ASCII Art Ghost in the Shell at Linux Boot
\0 Hackerz,
Once again, early in the evening, I had a wacky idea (as always): displaying a Ghost in the Shell video in ASCII Art at my Linux boot.
Nothing too complicated, as we’ll see, but I thought the result looked pretty cool, so I decided to write this post.
1. Getting the Ghost in the Shell video
First off, we need a relatively short video that ideally shows the famous Ghost in the Shell logo (because it’s pretty cool, right?). After a bit of searching, I found this YouTube video that fit my criteria.
Of course, this video is on YouTube and not in ASCII format. We’ll have to download it from YouTube as an .mp4
file, then try to convert it. For the first step (downloading the .mp4
), there are plenty of tools available (command line, online sites, etc.).

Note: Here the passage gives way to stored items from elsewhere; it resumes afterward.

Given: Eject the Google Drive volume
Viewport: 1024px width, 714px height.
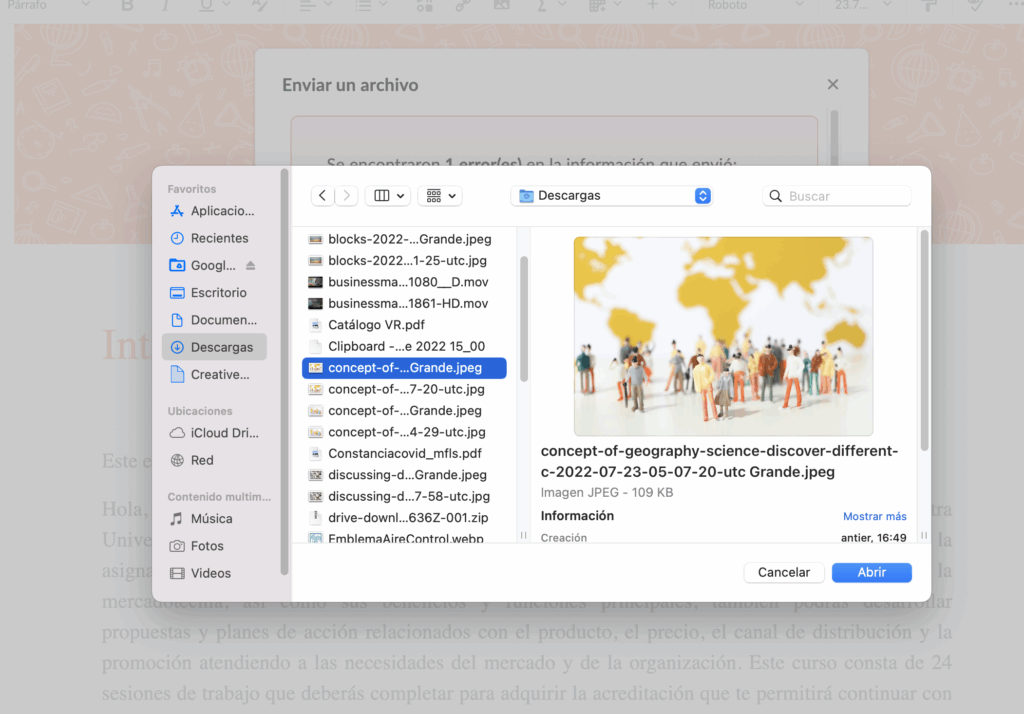Looking at the screenshot, I should tap(251, 266).
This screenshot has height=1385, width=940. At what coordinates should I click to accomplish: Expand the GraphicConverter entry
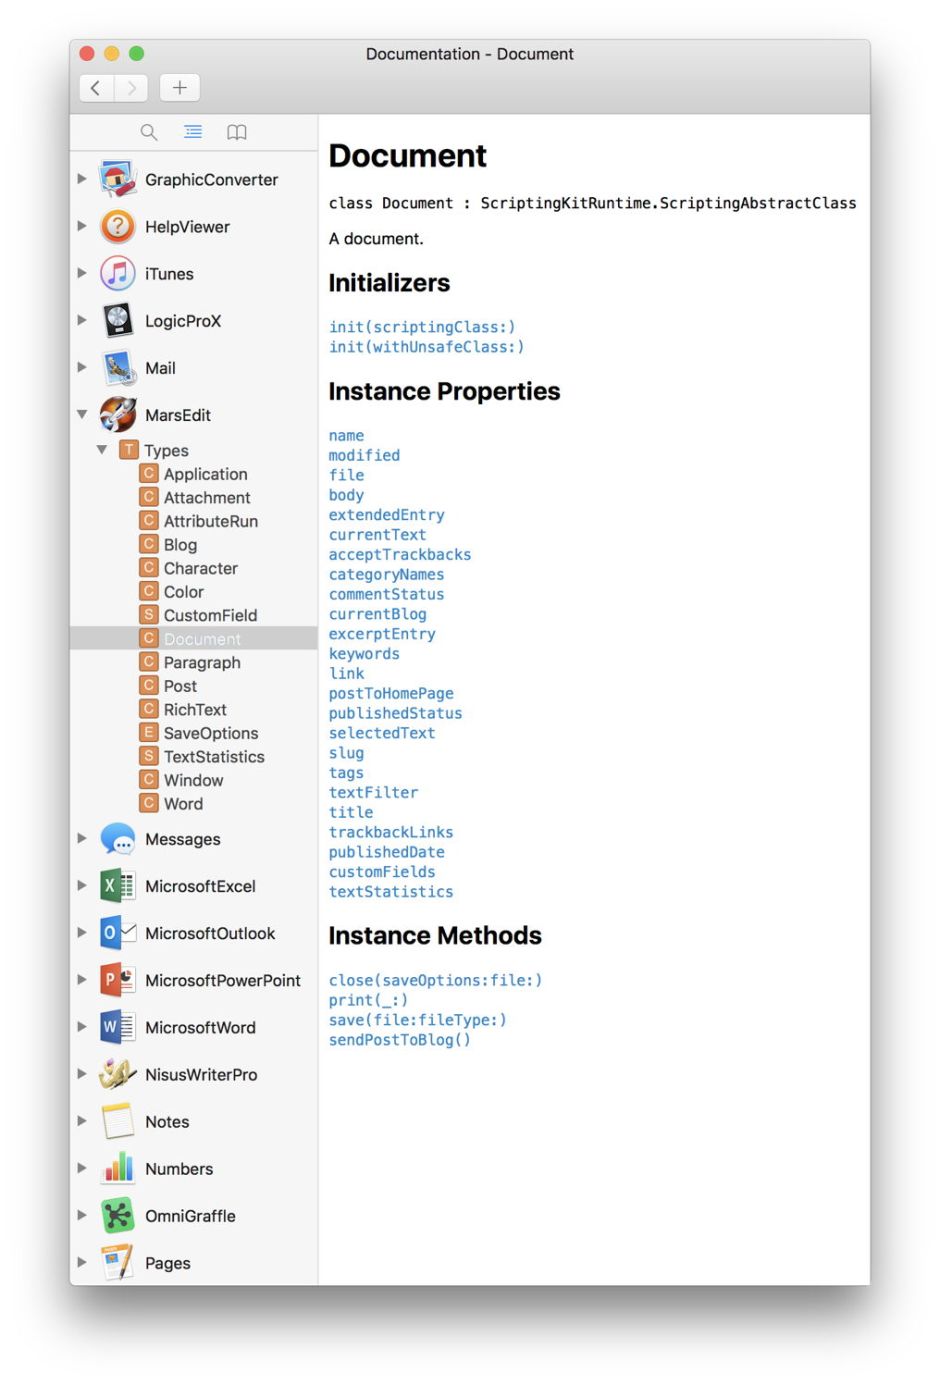coord(82,180)
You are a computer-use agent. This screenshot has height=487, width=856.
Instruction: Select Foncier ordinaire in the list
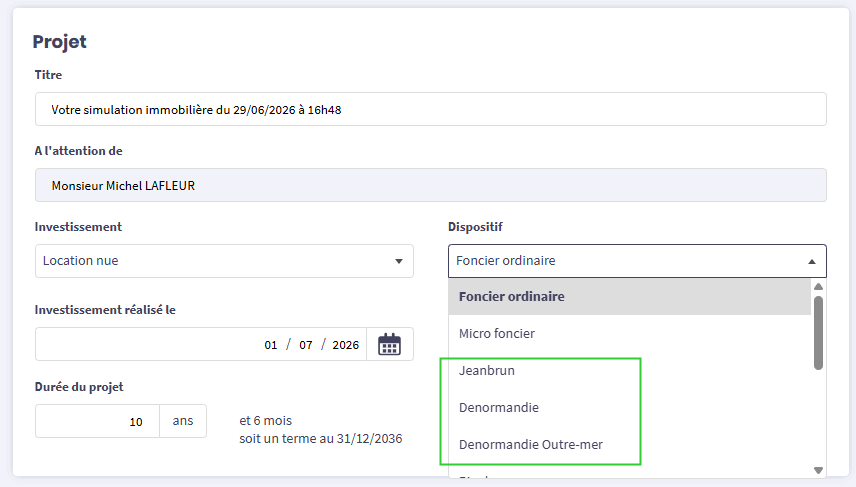point(629,296)
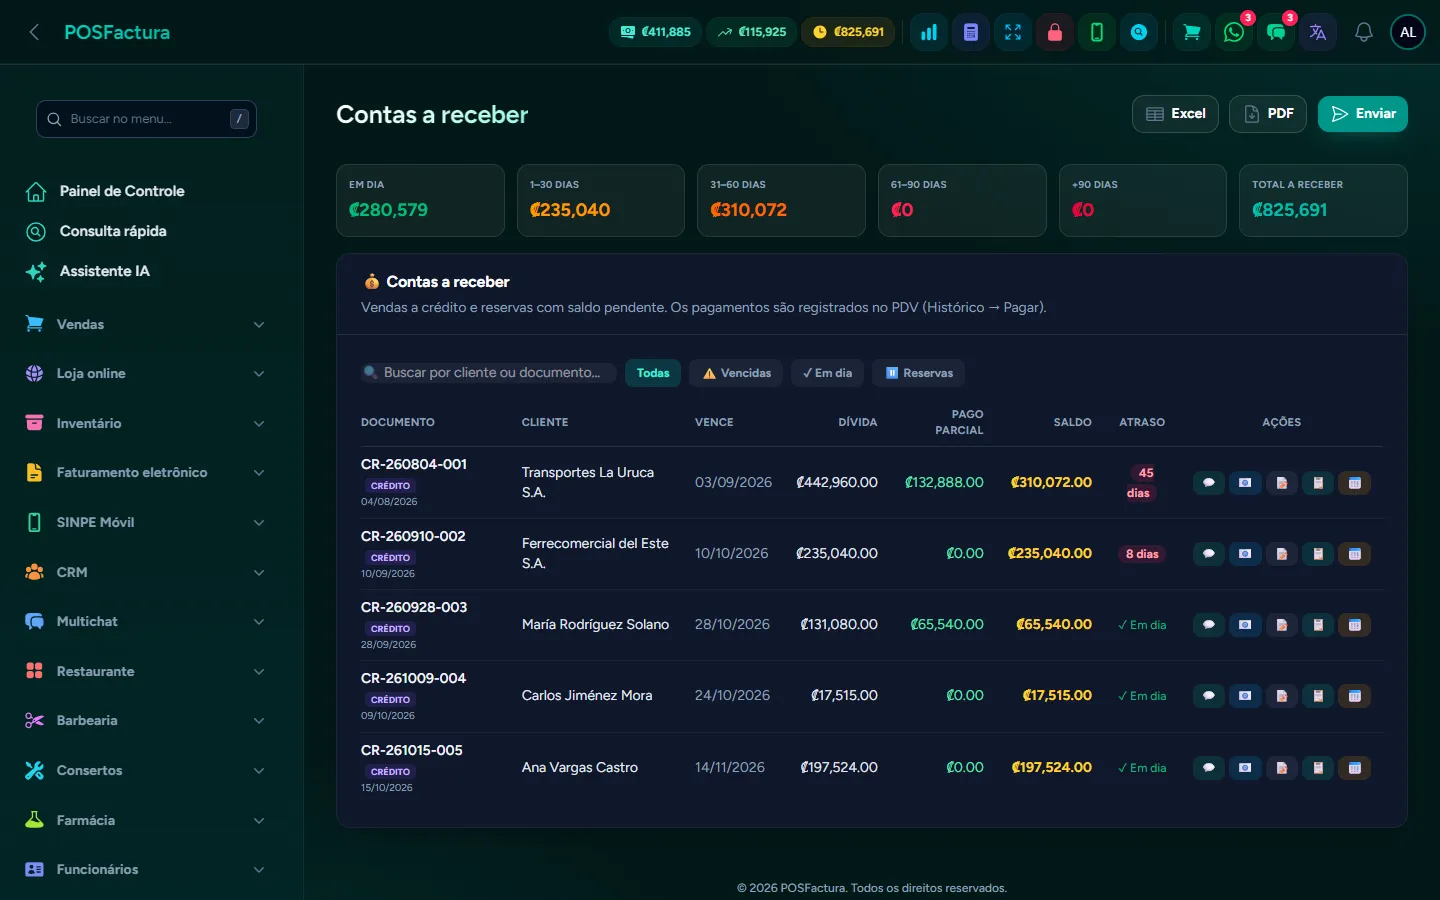Click the red padlock lock icon
The image size is (1440, 900).
1054,32
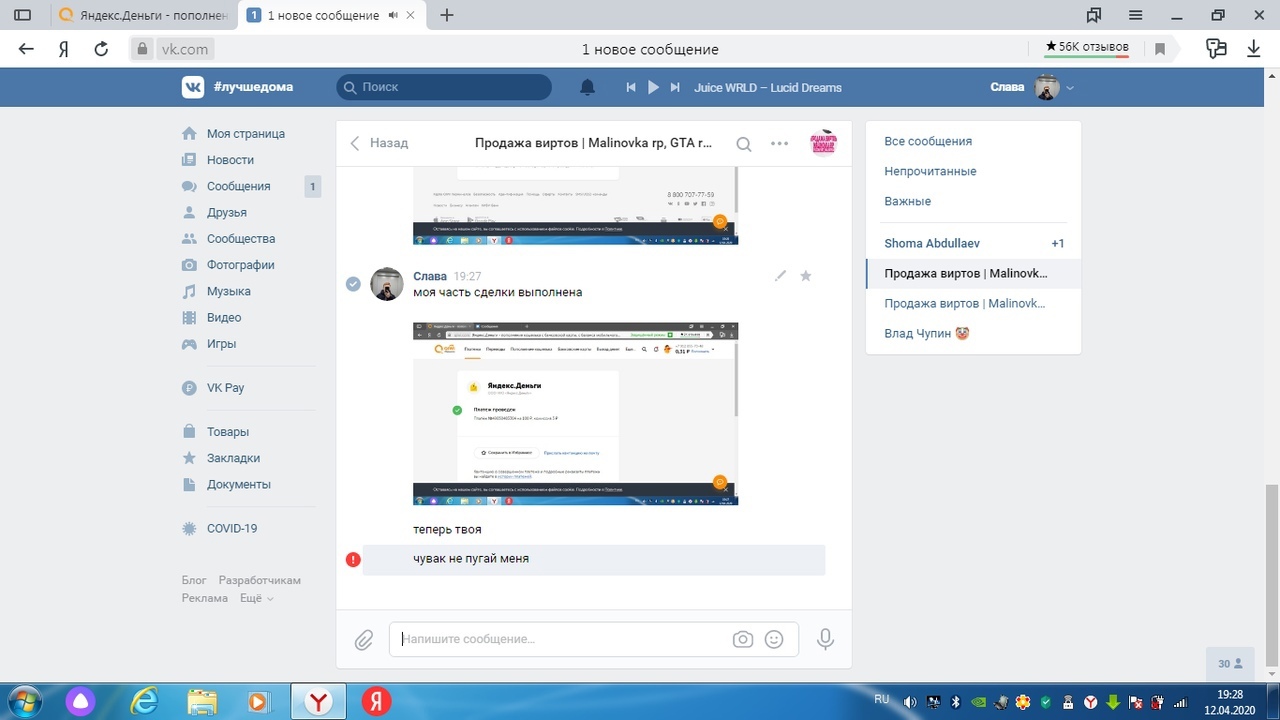Open the Yandex payment screenshot thumbnail
The image size is (1280, 720).
(575, 413)
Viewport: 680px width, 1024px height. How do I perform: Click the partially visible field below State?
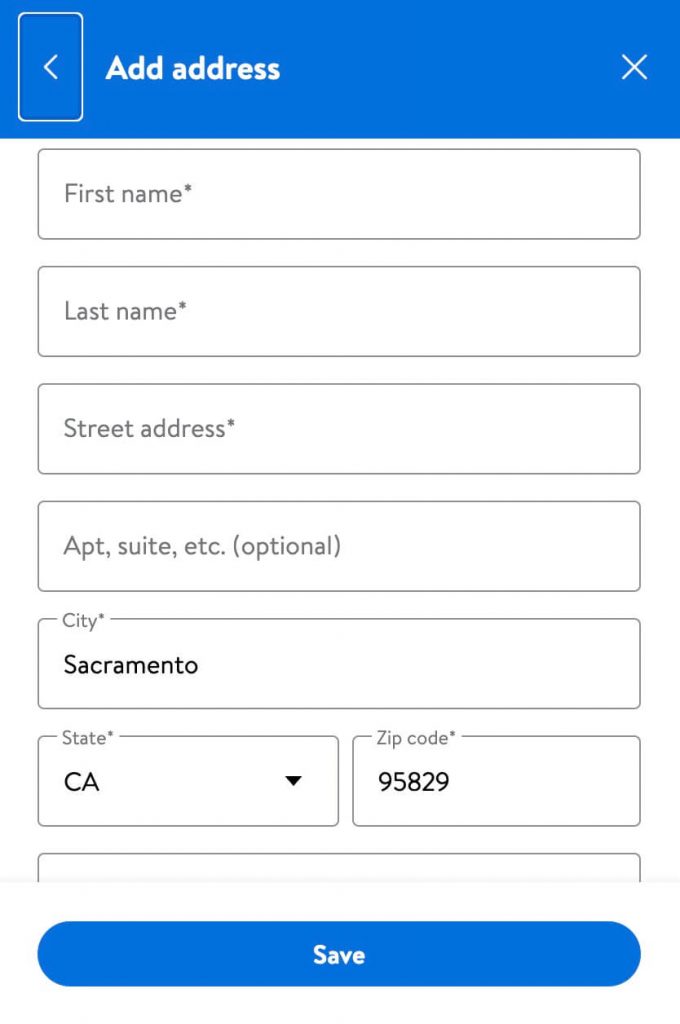point(339,867)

Since I’m lazy (yes, yes…), I opted for a site full of ads to do it quickly.
Once the video was downloaded, I went off in search of my Holy Grail: the tool that would allow me to transform this video into ASCII.
2. Converting to ASCII
After checking out a few GitHub repositories, I came across the collidingscopes project and their site:
https://collidingscopes.github.io/ascii/
Honestly, it’s super cool! Thanks to that tool, I managed to get this magnificent Ghost in the Shell video directly in ASCII Art.
3. Overall idea: autologin + startup script
Once I had the ASCII video, I started brainstorming how to achieve our objective: automatically launch the ASCII video at boot, then get back to the login screen (the Display Manager) right afterwards.
So I went with the following idea:
- Create a dedicated user (let’s call them
anim
). - Enforce auto-login on
anim
on TTY1. - Run a script that plays the ASCII video.
- Log out, handing control over to our graphical login manager.
I believe this is the simplest method.
4. Overriding the getty@tty1 service
To do this, I first had to override the systemd getty
service, specifically for TTY1.
In /etc/systemd/system/getty@tty1.service.d/override.conf
, I added:
[Service]
ExecStart=
ExecStart=-/usr/bin/agetty --autologin anim --noclear %I $TERM
Type=simple
Quick explanations
-
ExecStart=
(empty) cancels the defaultExecStart
line ingetty@tty1.service
. -
ExecStart=-/usr/bin/agetty --autologin anim --noclear %I $TERM
:--autologin anim
tells it to auto-login as useranim
.--noclear
prevents clearing the screen before starting the session (useful if you want ASCII already visible).%I $TERM
are variables passed automatically by systemd, specifying the TTY name and the terminal environment variable.
-
Type=simple
indicates the service runs in the foreground (see systemd docs for more details).
In short, this allows you to be directly logged in as anim
on TTY1 without being asked to enter a username.
5. The shell script to play the video
Next, I wrote a small shell script, for example in ~/play-video-then-dm.sh
(for user anim
):
#!/usr/bin/env bash
clear
mpv --vo=tct --ao=null --really-quiet /home/anim/ghost_in_the_shell_ascii.mp4
sleep 1
clear
systemctl start graphical.target
logout
Note:
--vo=tct
is a video output driver that “draws” in the terminal (true-color pixel mode).--ao=null
disables audio.--really-quiet
suppresses mpv’s messages.
6. Editing .bash_profile
Finally, I modified the ~anim/.bash_profile
file to run this script as soon as we log in, then log out:
if [[ -z "$SSH_CONNECTION" ]]; then
/home/anim/play-video-then-dm.sh
fi
The check
[ -z "$SSH_CONNECTION" ]
is to avoid playing the video if I’m connecting via SSH (wouldn’t be very useful in that case).
Thus, once getty@tty1
auto-logs user anim
, the script launches, the video is displayed in ASCII, then the script ends with a logout
, giving me back control of TTY1—or, if I have systemctl start graphical.target
in the script, it launches the Display Manager (GDM/LightDM/SDDM), and I get the graphical login screen.
7. Final result
On boot, Linux starts in text mode (multi-user.target
).
On TTY1, systemd runs agetty with --autologin anim
.
User anim
is automatically connected, then .bash_profile
runs the video script.
I get a beautiful Ghost in the Shell ASCII Art at boot, and when the video finishes, it hands me over to the login manager where I can access my usual session.